Regarding the functional significance of the N400 effect, it has been specifically related to further integration of voice-gender information during the semantic stage of analysis. Indeed, the detection of a verbal affix violation may trigger the reanalysis of the preceding pronoun, but since in the current study a first-person pronoun was presented, which (unlike the third-person “he/she”) does not have gender feature, no syntactic re-evaluation could take place. Instead, listeners would likely start to re-evaluate the speaker’s voice gender which results in the N400-like effect15,17.

Overall, our findings of both early and late ERP effects, maximal around 150 and 400 ms after the onset of the verbal suffix, respectively, might suggest that the integration of speaker-dependent features into sentence processing likely unfolds over the initial few hundred milliseconds of speech processing, commencing at an early automatic interactive stage followed by a later re-integration stage. Importantly, although later N400 effects are often considered to reflect more controlled processing (see, e.g.,29,44, for automatic and controlled syntactic ERPs), the present study shows these effects can be also generated in a passive task using an attention-free design. To fully attest this putative automaticity of these processes, future studies should implement an explicit attention manipulation and directly compare brain’s responses to attended and unattended voice-syntax (in)congruences and including more gender agreement contrasts.

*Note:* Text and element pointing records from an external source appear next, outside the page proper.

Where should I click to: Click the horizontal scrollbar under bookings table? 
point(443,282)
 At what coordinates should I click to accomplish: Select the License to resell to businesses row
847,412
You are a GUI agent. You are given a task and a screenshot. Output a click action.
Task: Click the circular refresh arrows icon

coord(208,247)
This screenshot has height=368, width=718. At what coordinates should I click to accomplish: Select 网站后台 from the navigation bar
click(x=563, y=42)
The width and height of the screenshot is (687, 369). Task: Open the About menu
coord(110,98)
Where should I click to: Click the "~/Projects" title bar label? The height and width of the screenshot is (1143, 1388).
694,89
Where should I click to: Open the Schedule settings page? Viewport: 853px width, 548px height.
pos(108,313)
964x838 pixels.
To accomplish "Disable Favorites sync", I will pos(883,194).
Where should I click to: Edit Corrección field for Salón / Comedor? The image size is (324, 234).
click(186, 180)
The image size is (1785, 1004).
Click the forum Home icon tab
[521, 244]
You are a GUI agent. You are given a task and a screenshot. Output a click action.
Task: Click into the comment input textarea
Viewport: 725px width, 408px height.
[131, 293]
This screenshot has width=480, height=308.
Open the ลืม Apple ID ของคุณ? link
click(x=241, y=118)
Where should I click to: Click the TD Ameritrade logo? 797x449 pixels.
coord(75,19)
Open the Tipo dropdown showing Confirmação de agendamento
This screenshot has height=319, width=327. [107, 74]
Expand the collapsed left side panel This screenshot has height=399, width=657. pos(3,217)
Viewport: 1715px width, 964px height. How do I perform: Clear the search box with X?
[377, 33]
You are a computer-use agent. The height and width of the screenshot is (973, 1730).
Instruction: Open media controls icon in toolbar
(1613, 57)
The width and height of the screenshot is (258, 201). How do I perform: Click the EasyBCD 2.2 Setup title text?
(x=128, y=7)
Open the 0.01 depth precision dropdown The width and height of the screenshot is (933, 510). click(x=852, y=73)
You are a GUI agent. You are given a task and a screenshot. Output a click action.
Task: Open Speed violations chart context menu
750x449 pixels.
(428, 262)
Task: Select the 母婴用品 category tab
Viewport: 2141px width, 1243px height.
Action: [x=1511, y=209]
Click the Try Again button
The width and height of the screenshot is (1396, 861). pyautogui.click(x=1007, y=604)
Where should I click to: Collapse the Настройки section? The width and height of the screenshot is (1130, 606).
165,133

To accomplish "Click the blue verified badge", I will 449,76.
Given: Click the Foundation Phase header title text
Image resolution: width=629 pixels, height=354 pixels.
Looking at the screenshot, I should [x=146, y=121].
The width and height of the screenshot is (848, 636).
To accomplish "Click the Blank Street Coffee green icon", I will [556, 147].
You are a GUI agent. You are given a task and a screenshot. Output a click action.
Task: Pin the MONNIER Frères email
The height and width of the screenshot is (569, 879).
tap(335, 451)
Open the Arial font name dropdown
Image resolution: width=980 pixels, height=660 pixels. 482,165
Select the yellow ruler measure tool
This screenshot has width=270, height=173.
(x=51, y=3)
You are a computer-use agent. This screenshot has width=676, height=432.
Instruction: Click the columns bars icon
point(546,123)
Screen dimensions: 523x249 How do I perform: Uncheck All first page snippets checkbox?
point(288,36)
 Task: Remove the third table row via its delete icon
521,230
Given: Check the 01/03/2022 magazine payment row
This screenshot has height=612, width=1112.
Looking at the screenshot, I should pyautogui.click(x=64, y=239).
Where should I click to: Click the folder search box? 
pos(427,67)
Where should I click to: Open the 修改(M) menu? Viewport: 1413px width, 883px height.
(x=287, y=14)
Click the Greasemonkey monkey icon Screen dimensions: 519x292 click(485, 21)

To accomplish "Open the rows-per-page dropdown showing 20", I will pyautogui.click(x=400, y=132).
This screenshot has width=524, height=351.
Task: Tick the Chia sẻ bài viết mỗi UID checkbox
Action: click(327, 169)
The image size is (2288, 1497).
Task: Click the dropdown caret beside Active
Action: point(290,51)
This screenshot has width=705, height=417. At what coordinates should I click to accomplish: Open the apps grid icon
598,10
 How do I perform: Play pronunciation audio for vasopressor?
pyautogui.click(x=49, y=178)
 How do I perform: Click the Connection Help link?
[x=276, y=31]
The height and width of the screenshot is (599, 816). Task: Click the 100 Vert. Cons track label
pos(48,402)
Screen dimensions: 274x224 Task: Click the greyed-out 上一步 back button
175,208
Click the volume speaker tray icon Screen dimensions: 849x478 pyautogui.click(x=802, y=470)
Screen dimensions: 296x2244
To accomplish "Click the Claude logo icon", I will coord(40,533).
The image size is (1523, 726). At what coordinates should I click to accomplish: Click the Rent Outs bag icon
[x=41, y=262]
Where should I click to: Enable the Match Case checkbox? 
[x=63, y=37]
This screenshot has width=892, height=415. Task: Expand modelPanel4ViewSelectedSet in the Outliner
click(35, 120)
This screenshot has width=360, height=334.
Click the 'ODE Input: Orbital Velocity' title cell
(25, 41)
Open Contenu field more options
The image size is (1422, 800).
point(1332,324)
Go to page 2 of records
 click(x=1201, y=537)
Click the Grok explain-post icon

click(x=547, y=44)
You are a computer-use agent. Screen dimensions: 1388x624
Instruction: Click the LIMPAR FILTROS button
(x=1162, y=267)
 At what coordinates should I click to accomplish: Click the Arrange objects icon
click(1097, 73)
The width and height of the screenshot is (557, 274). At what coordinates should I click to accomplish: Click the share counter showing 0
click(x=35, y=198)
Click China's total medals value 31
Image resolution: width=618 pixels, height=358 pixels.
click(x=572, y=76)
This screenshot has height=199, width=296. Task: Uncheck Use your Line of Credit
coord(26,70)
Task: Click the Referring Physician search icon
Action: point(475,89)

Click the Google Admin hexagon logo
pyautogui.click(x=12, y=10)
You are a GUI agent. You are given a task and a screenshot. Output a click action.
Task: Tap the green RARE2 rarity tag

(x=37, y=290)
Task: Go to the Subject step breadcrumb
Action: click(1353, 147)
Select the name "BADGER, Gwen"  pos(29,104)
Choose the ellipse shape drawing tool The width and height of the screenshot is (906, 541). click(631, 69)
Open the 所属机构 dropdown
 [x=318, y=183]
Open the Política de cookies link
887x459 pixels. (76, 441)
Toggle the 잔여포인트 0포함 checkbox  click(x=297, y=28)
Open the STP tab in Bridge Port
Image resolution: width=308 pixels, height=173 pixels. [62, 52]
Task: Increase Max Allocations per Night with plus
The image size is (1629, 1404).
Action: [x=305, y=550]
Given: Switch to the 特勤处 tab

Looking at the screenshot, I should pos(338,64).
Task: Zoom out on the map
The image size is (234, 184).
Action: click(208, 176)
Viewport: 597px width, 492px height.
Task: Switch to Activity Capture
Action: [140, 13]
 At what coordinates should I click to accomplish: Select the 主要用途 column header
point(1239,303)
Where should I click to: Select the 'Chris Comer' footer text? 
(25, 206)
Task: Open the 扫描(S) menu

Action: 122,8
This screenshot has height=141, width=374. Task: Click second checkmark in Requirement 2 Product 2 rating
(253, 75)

The present ERP study provides electrophysiological evidence showing how extralinguistic information is integrated into the neural processing of syntactic information by the human brain. ERP analysis of brain responses to voice-congruent and voice-incongruent pronoun–verb phrases revealed two processing stages: an early automatic stage (reflected in an ELAN-like time window) and a later stage (in an N400-like time window), both showing enhanced fronto-central negativity for the mismatching stimuli. These findings (1) confirm previous results and, (2) provide novel evidence regarding the neurophysiological bases of syntactic processing. Importantly, we show that the latter does not only rely on the available linguistic information but also on the presence of extralinguistic cues, such as the speaker’s gender information assumed from their voice. Moreover, this integration appears to take place in a rapid and automatic fashion as evident from the timing of the effects and their presence in the absence of focused attention on the stimuli. Nevertheless, further investigations are necessary in order to better understand the neural bases of this interaction. The use of more complex paradigms, including other morphosyntactic contrasts and voice variability, as well as the use of brain imaging techniques with high resolution at both temporal and spatial dimensions (such as MEG with MR-based source reconstruction) will lead to a better understanding of spoken language comprehension in the human brain.